"""

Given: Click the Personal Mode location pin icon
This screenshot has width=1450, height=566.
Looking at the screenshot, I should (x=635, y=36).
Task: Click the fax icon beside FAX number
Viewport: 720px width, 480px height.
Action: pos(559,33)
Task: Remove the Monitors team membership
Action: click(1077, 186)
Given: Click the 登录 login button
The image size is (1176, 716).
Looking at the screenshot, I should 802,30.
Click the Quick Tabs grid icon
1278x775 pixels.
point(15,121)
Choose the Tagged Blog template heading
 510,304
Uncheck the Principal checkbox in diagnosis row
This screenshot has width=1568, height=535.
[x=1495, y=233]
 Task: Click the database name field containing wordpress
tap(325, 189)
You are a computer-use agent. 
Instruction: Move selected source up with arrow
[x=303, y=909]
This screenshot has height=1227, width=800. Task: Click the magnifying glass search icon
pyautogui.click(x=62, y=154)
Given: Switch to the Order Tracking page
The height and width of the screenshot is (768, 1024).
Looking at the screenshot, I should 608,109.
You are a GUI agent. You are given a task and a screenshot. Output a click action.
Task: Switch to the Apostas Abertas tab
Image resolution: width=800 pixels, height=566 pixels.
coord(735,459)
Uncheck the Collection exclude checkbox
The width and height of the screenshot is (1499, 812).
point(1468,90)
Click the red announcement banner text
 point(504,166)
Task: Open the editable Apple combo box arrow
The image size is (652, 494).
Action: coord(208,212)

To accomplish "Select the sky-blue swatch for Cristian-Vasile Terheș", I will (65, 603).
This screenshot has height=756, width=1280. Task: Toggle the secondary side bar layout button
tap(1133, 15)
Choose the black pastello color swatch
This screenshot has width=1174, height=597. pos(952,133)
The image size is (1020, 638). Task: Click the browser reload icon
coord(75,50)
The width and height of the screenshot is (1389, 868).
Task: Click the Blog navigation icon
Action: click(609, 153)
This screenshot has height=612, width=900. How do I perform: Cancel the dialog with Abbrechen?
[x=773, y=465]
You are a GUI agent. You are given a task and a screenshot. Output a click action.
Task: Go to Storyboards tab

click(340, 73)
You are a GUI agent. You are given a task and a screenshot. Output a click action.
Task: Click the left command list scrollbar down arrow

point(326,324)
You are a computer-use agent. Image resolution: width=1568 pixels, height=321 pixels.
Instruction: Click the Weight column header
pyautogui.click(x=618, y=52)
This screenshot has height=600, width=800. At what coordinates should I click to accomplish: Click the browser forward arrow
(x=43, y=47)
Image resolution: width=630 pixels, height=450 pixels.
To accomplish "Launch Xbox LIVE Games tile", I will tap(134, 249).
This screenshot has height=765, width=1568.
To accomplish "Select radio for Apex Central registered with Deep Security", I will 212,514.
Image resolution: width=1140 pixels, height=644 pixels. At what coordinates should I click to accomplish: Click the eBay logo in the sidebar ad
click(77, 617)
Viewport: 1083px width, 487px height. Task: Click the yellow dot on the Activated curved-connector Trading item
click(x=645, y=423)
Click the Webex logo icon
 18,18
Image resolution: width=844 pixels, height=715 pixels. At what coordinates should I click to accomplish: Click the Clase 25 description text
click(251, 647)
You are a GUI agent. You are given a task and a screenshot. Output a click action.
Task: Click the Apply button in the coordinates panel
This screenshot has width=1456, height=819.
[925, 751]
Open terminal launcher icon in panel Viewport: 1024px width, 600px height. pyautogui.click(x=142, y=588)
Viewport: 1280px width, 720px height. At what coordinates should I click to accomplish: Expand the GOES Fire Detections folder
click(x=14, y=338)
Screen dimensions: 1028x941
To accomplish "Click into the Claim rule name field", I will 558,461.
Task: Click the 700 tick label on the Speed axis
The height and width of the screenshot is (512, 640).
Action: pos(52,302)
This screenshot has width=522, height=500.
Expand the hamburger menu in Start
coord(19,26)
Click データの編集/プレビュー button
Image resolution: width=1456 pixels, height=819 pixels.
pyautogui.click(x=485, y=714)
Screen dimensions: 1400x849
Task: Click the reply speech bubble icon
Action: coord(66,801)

"""

→ **YOUR ASSIGNMENT**
Using the records above, select and copy every line that has the word "Switch".

→ **EXERCISE RESULT**
Given: Switch to the Order Tracking page
Task: Switch to the Apostas Abertas tab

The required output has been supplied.